Evaluating the Impact of Adapter-Based Fine-Tuning on Structured Parsing Performance in Large Language Models
Round 1
Reviewer 1 Report
Comments and Suggestions for AuthorsThe paper investigates whether parameter-efficient fine-tuning can improve the reliability of large language models in a structured parsing task, where natural-language shopping-cart commands are converted into a fixed JSON schema with action, product, and quantity fields. The study compares several prompting strategies with two adapter-based methods, LoRA and IA3, across three open-source LLMs. The topic is relevant for practical deployments where syntactically valid and semantically correct structured outputs are required, and the paper has some clear strengths, including a controlled experimental setup, direct comparison of prompt-based and adapter-based adaptation, and reporting of both accuracy-oriented and cost-related metrics. The results suggest that few-shot prompting already provides a strong baseline, while LoRA further improves structured-output accuracy and consistency; however, the current experimental design leaves several important questions about generalizability, robustness, and computational-cost interpretation. However, despite the relevance of the topic and the clarity of the controlled comparison, several aspects of the methodology and interpretation limit the strength of the paper’s conclusions and require further clarification:
1) I am not fully convinced that the reported results can be generalized beyond the current shopping-cart parsing setup. The task uses a very simple JSON schema with only three fields: action, product, and quantity. Could the authors clarify whether the same conclusions are expected to hold for more complex structured-output tasks?

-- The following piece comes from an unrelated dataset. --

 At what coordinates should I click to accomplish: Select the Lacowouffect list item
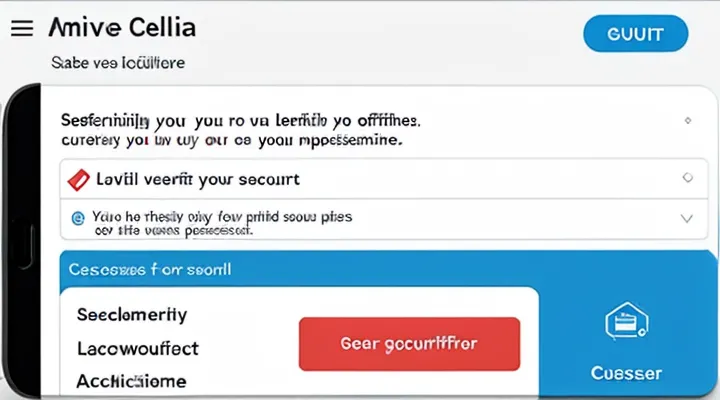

2) The dataset is fully synthetic, and this substantially limits the strength of the practical conclusions. It would be useful to know how the models behave on real user commands, including noisy phrasing, typos, ambiguous requests, unseen product names, and out-of-distribution inputs.
3) The current benchmark does not seem sufficiently challenging to support broad claims about PEFT versus prompt engineering. More demanding cases such as nested JSON objects, optional fields, multiple products in one command, conflicting instructions, multi-intent requests, or multilingual inputs would make the comparison more convincing.
4) There appears to be an inconsistency in the computational-cost analysis. Table 3 reports average inference time for LoRA configurations, whereas Section 4.4 states that LoRA inference-time measurements were not available. This should be clarified, since the cost-benefit comparison is one of the central points of the paper.
5) The IA3 results are almost identical to minimal instruction prompting. This is an important finding, but the paper does not analyze it in sufficient depth. Is this outcome due to the IA3 configuration, the selected learning rate, the target modules, limited trainable capacity, model architecture, or the simplicity of the task?
6) The comparison between LoRA and IA3 would be more convincing with some sensitivity analysis. The manuscript states that no hyperparameter search was performed, although PEFT methods can be sensitive to rank, scaling factor, dropout, learning rate, batch size, and training schedule.
7) Some conclusions seem broader than what the experiments can support. The study provides evidence for one controlled synthetic parsing task, but the manuscript sometimes presents the findings as a more general basis for deciding between PEFT and prompt engineering in structured generation.
The submitted manuscript appears to contain unresolved tracked changes and non-final formatting elements. There are also template placeholders, formatting artifacts, and at least one added passage that conflicts with the reported results. A clean final version is needed before the technical contribution can be properly assessed.
Author Response
Respected reviewer,
Thank you for your comments on our manuscript.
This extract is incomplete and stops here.